Aim of the exercise => Nothing in the records may be altered, so transcribe them exactly.

+===+

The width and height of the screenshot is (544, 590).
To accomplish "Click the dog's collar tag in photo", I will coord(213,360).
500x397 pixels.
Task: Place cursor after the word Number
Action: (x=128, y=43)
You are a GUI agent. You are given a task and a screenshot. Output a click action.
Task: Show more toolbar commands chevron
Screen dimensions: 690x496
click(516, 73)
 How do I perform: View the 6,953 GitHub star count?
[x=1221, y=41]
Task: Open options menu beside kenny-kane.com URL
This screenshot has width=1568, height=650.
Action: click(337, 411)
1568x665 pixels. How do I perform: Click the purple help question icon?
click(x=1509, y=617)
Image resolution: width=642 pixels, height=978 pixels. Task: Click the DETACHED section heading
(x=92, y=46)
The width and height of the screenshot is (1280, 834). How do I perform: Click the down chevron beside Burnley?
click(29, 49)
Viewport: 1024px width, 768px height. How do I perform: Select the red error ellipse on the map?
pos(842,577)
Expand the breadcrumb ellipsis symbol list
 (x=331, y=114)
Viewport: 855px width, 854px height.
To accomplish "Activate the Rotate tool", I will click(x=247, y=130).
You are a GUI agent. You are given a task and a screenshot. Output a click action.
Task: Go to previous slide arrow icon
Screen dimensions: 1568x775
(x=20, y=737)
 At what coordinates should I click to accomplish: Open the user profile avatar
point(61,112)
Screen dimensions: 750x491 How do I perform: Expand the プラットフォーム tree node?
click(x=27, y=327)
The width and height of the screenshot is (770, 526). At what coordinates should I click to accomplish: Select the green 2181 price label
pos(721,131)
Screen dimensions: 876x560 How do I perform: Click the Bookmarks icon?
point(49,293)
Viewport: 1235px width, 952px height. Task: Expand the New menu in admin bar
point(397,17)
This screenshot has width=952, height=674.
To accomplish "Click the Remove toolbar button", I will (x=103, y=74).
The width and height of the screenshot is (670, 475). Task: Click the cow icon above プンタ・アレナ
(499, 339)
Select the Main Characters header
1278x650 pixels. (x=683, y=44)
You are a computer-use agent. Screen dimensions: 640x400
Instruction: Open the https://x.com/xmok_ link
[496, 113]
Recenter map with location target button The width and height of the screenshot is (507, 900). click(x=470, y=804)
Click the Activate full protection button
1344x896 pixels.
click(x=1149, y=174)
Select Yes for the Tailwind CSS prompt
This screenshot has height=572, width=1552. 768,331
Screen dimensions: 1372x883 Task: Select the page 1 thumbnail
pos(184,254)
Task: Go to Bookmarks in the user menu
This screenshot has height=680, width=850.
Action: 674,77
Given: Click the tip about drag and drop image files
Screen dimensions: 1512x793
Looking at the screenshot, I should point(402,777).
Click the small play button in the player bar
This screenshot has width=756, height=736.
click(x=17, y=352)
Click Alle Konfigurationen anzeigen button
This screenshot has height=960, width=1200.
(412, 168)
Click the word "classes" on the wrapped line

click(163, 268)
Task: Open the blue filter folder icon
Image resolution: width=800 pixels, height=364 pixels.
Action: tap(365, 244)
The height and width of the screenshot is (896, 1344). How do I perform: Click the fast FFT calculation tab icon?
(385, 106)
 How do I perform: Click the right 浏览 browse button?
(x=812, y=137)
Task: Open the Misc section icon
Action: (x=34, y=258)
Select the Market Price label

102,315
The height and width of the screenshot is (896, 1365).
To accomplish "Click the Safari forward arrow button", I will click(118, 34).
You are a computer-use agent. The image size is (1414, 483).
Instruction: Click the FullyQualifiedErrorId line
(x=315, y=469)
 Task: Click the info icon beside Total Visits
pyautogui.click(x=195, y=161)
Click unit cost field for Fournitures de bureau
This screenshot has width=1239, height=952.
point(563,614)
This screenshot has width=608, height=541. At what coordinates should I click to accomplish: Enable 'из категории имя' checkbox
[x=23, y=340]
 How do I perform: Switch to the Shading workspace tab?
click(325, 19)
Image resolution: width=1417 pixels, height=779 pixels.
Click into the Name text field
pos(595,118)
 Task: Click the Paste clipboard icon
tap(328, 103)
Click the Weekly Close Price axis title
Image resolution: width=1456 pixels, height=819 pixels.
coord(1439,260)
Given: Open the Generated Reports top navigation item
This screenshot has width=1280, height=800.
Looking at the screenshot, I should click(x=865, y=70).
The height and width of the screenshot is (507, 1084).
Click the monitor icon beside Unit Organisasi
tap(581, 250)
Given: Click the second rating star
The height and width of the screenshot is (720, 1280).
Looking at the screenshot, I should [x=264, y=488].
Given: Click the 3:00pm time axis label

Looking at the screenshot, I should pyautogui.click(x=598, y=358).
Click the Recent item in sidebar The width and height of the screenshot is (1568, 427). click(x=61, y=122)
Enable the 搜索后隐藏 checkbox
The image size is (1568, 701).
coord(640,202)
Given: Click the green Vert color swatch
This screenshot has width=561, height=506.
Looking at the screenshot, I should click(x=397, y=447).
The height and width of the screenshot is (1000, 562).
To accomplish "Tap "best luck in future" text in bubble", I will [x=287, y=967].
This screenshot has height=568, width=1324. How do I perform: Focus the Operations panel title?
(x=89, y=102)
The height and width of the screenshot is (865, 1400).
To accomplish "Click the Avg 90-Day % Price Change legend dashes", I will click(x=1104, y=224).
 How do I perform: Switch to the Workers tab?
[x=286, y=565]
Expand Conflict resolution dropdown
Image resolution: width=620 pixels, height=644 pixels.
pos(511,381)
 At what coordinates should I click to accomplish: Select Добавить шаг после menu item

+===+

Task result =>
The width and height of the screenshot is (544, 590).
To accomplish "Click the dog's collar tag in photo", I will coord(213,360).
500x397 pixels.
Task: Place cursor after the word Number
Action: (x=128, y=43)
You are a GUI agent. You are given a task and a screenshot. Output a click action.
Task: Show more toolbar commands chevron
Screen dimensions: 690x496
click(516, 73)
 How do I perform: View the 6,953 GitHub star count?
[x=1221, y=41]
Task: Open options menu beside kenny-kane.com URL
This screenshot has width=1568, height=650.
Action: click(337, 411)
1568x665 pixels. How do I perform: Click the purple help question icon?
click(x=1509, y=617)
Image resolution: width=642 pixels, height=978 pixels. Task: Click the DETACHED section heading
(x=92, y=46)
The width and height of the screenshot is (1280, 834). How do I perform: Click the down chevron beside Burnley?
click(29, 49)
Viewport: 1024px width, 768px height. How do I perform: Select the red error ellipse on the map?
pos(842,577)
Expand the breadcrumb ellipsis symbol list
 (x=331, y=114)
Viewport: 855px width, 854px height.
To accomplish "Activate the Rotate tool", I will click(x=247, y=130).
You are a GUI agent. You are given a task and a screenshot. Output a click action.
Task: Go to previous slide arrow icon
Screen dimensions: 1568x775
(x=20, y=737)
 At what coordinates should I click to accomplish: Open the user profile avatar
point(61,112)
Screen dimensions: 750x491 How do I perform: Expand the プラットフォーム tree node?
click(x=27, y=327)
The width and height of the screenshot is (770, 526). At what coordinates should I click to accomplish: Select the green 2181 price label
pos(721,131)
Screen dimensions: 876x560 How do I perform: Click the Bookmarks icon?
point(49,293)
Viewport: 1235px width, 952px height. Task: Expand the New menu in admin bar
point(397,17)
This screenshot has width=952, height=674.
To accomplish "Click the Remove toolbar button", I will (x=103, y=74).
The width and height of the screenshot is (670, 475). Task: Click the cow icon above プンタ・アレナ
(499, 339)
Select the Main Characters header
1278x650 pixels. (x=683, y=44)
You are a computer-use agent. Screen dimensions: 640x400
Instruction: Open the https://x.com/xmok_ link
[496, 113]
Recenter map with location target button The width and height of the screenshot is (507, 900). click(x=470, y=804)
Click the Activate full protection button
1344x896 pixels.
click(x=1149, y=174)
Select Yes for the Tailwind CSS prompt
This screenshot has height=572, width=1552. 768,331
Screen dimensions: 1372x883 Task: Select the page 1 thumbnail
pos(184,254)
Task: Go to Bookmarks in the user menu
This screenshot has height=680, width=850.
Action: 674,77
Given: Click the tip about drag and drop image files
Screen dimensions: 1512x793
Looking at the screenshot, I should point(402,777).
Click the small play button in the player bar
This screenshot has width=756, height=736.
click(x=17, y=352)
Click Alle Konfigurationen anzeigen button
This screenshot has height=960, width=1200.
(412, 168)
Click the word "classes" on the wrapped line

click(163, 268)
Task: Open the blue filter folder icon
Image resolution: width=800 pixels, height=364 pixels.
Action: tap(365, 244)
The height and width of the screenshot is (896, 1344). How do I perform: Click the fast FFT calculation tab icon?
(385, 106)
 How do I perform: Click the right 浏览 browse button?
(x=812, y=137)
Task: Open the Misc section icon
Action: (x=34, y=258)
Select the Market Price label

102,315
The height and width of the screenshot is (896, 1365).
To accomplish "Click the Safari forward arrow button", I will click(118, 34).
You are a computer-use agent. The image size is (1414, 483).
Instruction: Click the FullyQualifiedErrorId line
(x=315, y=469)
 Task: Click the info icon beside Total Visits
pyautogui.click(x=195, y=161)
Click unit cost field for Fournitures de bureau
This screenshot has width=1239, height=952.
point(563,614)
This screenshot has width=608, height=541. At what coordinates should I click to accomplish: Enable 'из категории имя' checkbox
[x=23, y=340]
 How do I perform: Switch to the Shading workspace tab?
click(325, 19)
Image resolution: width=1417 pixels, height=779 pixels.
Click into the Name text field
pos(595,118)
 Task: Click the Paste clipboard icon
tap(328, 103)
Click the Weekly Close Price axis title
Image resolution: width=1456 pixels, height=819 pixels.
coord(1439,260)
Given: Open the Generated Reports top navigation item
This screenshot has width=1280, height=800.
Looking at the screenshot, I should click(x=865, y=70).
The height and width of the screenshot is (507, 1084).
Click the monitor icon beside Unit Organisasi
tap(581, 250)
Given: Click the second rating star
The height and width of the screenshot is (720, 1280).
Looking at the screenshot, I should [x=264, y=488].
Given: Click the 3:00pm time axis label

Looking at the screenshot, I should pyautogui.click(x=598, y=358).
Click the Recent item in sidebar The width and height of the screenshot is (1568, 427). click(x=61, y=122)
Enable the 搜索后隐藏 checkbox
The image size is (1568, 701).
coord(640,202)
Given: Click the green Vert color swatch
This screenshot has width=561, height=506.
Looking at the screenshot, I should click(x=397, y=447).
The height and width of the screenshot is (1000, 562).
To accomplish "Tap "best luck in future" text in bubble", I will [x=287, y=967].
This screenshot has height=568, width=1324. How do I perform: Focus the Operations panel title?
(x=89, y=102)
The height and width of the screenshot is (865, 1400).
To accomplish "Click the Avg 90-Day % Price Change legend dashes", I will click(x=1104, y=224).
 How do I perform: Switch to the Workers tab?
[x=286, y=565]
Expand Conflict resolution dropdown
Image resolution: width=620 pixels, height=644 pixels.
pos(511,381)
 At what coordinates should I click to accomplish: Select Добавить шаг после menu item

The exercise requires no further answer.